その場には、最初と同じ僕とクロユリとルクレシェアだけが残った。
「あわわわわわ……!」
「あのあのあのあの……!」
僕が手を離しても、二人の顔は真っ赤に茹で上がっていた。
「ユ、ユキムラ! ユキムラララララララ!?」
「今のは一体どういう……!?」
今にも服を脱ぎそうになっている彼女らへ、僕は冷静に言った。
「揺さぶり、見事に成功したな」
「へ?」「揺さぶり?」
あのタチカゼとか言う小僧。若いのにあの頭の固さでいかにも童貞臭かったから、こういう方向の揺さぶりが効くと思ったら、ドンピシャだった。

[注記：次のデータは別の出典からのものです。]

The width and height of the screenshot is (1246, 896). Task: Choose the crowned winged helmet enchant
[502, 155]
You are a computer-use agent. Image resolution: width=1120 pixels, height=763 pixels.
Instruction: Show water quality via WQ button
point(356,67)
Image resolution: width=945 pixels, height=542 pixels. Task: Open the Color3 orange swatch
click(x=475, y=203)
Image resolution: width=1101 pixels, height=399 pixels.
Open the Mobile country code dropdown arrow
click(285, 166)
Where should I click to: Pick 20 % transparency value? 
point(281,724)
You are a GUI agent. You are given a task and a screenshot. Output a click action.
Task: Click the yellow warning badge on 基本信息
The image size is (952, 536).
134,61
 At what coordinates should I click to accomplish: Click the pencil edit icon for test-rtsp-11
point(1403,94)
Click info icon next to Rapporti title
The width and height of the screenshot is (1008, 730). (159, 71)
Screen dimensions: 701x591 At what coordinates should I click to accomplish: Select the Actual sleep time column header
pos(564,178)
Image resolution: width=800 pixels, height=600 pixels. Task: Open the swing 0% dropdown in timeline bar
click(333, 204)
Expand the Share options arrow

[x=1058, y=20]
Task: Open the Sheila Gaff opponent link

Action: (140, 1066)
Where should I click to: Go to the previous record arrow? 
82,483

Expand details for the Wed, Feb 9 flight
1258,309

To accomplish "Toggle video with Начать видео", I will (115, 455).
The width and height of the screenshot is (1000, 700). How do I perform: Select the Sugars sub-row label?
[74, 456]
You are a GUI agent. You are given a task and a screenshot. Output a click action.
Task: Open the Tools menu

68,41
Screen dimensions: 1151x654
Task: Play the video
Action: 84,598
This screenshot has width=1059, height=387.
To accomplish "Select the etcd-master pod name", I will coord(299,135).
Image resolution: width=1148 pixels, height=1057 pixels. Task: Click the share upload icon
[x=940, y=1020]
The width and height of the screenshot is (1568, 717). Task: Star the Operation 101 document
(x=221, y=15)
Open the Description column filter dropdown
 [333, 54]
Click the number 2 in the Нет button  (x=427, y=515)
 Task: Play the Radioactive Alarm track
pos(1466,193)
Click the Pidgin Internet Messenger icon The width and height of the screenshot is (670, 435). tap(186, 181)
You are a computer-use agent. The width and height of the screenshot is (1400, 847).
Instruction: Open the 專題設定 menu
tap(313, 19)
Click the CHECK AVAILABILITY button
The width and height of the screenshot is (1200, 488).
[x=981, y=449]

「いくさは、すると決めた時から始まっている。火蓋が切られるその時まで健やかに過ごさせていいものか」
だから僕はあんなハッタリをかまし、生真面目なタチカゼの芯を大きく揺さぶったというわけだった。
「これでタチカゼの心は明日まで乱れたままだろうし、上手く行けば本当に十回抜いてヘロヘロになってくるかもしれん。そうしたらしめたものだ」
「え……?」「じゃあ、私たちの五回は……?」
「何言ってるんです? 男は勝負の前に、気を漏らさず充溢しておかないと。本来ならいくさの前は女体を遠ざけておくのが常ですよ」
まあ、今回は生き死にを懸けるほどのものにもならないだろうし、そこまで気を張る必要もないがな。
明日は、平和に慣れきったお坊ちゃんに見せてやろうではないか。
百年前にあった本物のいくさの、その片鱗を。
「…………!」
「…………ッッ!!」
何故かその後、クロユリ姫とルクレシェアの二人からポカポカ殴られた。